**Tekstfragment**:
Westmolen ()

De staakmolen met open voet, genaamd Westmolen werd in 1981-1987 heropgericht en gerestaureerd in Kruisem, in de deelgemeente Wannegem-Lede langs de Huisepontweg. De molen staat er op een hoge molenberg op een heuvelrug, grotendeels omringd door een weids landschap. De molen kreeg ook de naam van Schietsjampettermolen na een incident in 1981. Andere alternatieve namen zijn 'Grote Molen' of 'molen van Wannegem', de naam van de molen die oorspronkelijk op dezelfde locatie in Wannegem stond.

Op de plaats waar de huidige Westmolen staat, stond oorspronkelijk de "Molen van Wannegem" of "Grote Molen". Deze molen werd eertijds beschermd als monument bij besluit van de secretaris-generaal op 12 april 1944. De geschiedenis van deze molen gaat minstens terug tot de 16de eeuw. Er is ook een document waarin staat dat hij werd herbouwd in 1763. De molen stopte definitief met draaien in 1936 en bleef nadien werkloos staan tot hij, helemaal vervallen, op 27 oktober 1959 omwaaide. De 'Grote Molen' wordt uiteindelijk bij koninklijk besluit van 15 april 1965 gedeclasseerd. In 1981 krijgt het perceel met de hoge molenwal echter opnieuw een molen. Het wordt de nieuwe locatie voor de beschermde "Westmolen", die overgebracht werd uit Houtave.

De geschiedenis van de Westmolen start in Houtave, een klein polderdorp dat teruggaat tot de 9de eeuw. De Westerweg waarlangs de molen gelegen was wordt teruggevonden in vermeldingen uit de vroege 14de eeuw. Op de kaart van het Brugse Vrije van Pieter Pourbus, oorspronkelijk gemaakt in 1561-1571, wordt op die plaats een staakmolen aangeduid, samen met de molenwal en het molenhuis. De waterhoeve waarmee de molen verbonden is gaat terug tot de middeleeuwen. Kort na het aanmaken van Pourbus’ kaart wordt de molen vernield tijdens de godsdiensttroebelen. Volgens onderzoek van Denewet en Holemans zijn er in de 17de eeuw geen verdere vermeldingen van de molen. De heroprichting dateert van 1737. Op de kaart van het Vijverhof uit 1764 en de Ferrariskaart (1771) is de molen afgebeeld als een staakmolen op teerlingen naast een molenhuis. De staak van de verplaatste molen draagt het jaartal 1796 wat duidt op een toenmalige restauratie.

**Te maken opdrachten**:
A) Beantwoord op basis van de tekst over de Westmolen de volgende vragen:
(i) Op welke datum waaide de vervallen 'Grote Molen' om?
(ii) Uit welke plaats werd de beschermde Westmolen overgebracht?
(iii) Welk jaartal staat op de staak van de verplaatste molen?
B) Kopieer letterlijk het gedeelte van de tekst over de Westmolen dat begint bij "Op de plaats" en doorloopt tot en met "werd uit Houtave.".
C) Som alle kaarten op die in de tekst over de Westmolen worden genoemd.
Voor het maken van de opdrachten zijn de gegevens niet nodig.

**Verstrekte gegevens**:
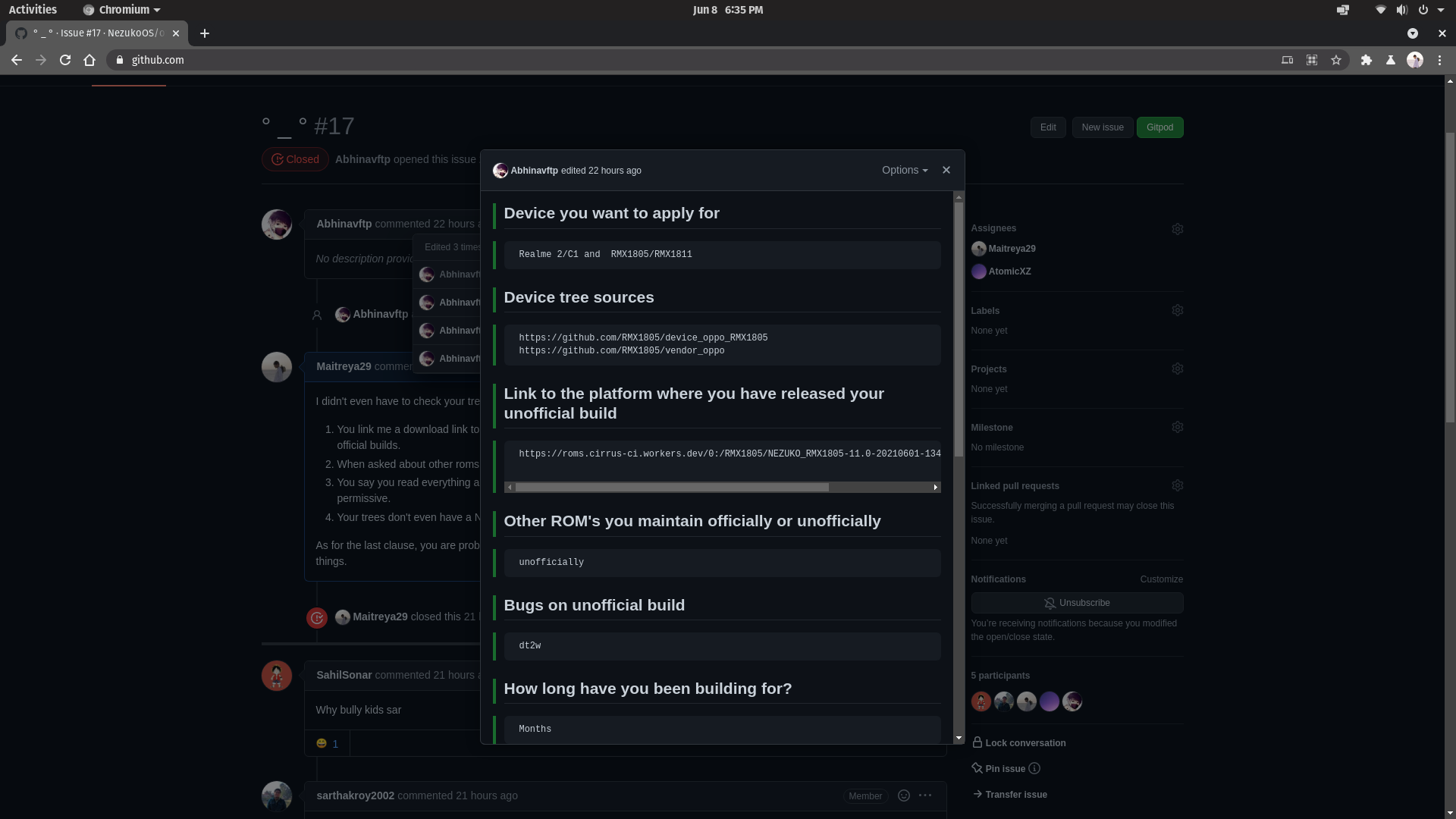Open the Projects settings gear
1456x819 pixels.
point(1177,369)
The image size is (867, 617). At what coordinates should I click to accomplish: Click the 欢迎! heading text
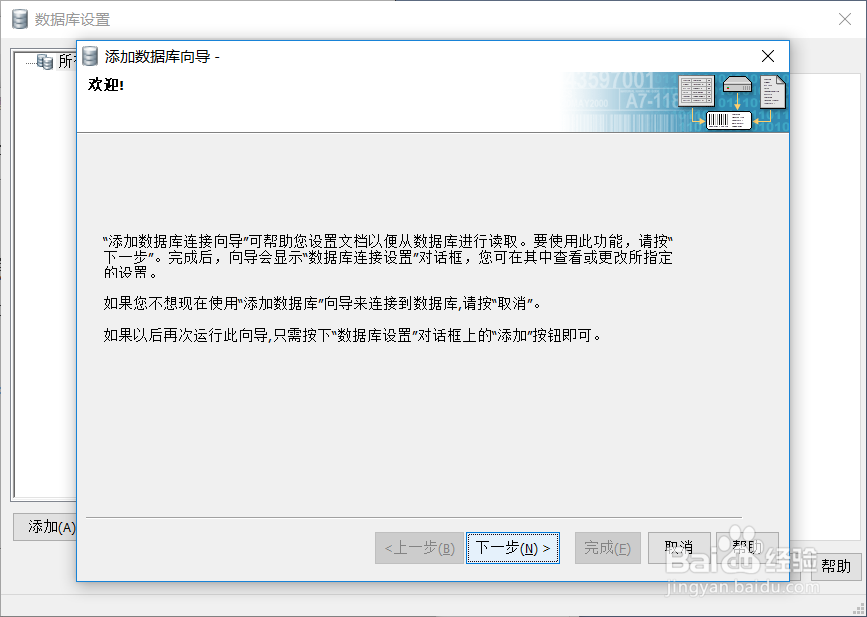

**Antwoorden**:
A)
(i) Op 27 oktober 1959.
(ii) Uit Houtave.
(iii) 1796.

B)
Op de plaats waar de huidige Westmolen staat, stond oorspronkelijk de "Molen van Wannegem" of "Grote Molen". Deze molen werd eertijds beschermd als monument bij besluit van de secretaris-generaal op 12 april 1944. De geschiedenis van deze molen gaat minstens terug tot de 16de eeuw. Er is ook een document waarin staat dat hij werd herbouwd in 1763. De molen stopte definitief met draaien in 1936 en bleef nadien werkloos staan tot hij, helemaal vervallen, op 27 oktober 1959 omwaaide. De 'Grote Molen' wordt uiteindelijk bij koninklijk besluit van 15 april 1965 gedeclasseerd. In 1981 krijgt het perceel met de hoge molenwal echter opnieuw een molen. Het wordt de nieuwe locatie voor de beschermde "Westmolen", die overgebracht werd uit Houtave.

C) De kaart van het Brugse Vrije van Pieter Pourbus, de kaart van het Vijverhof en de Ferrariskaart.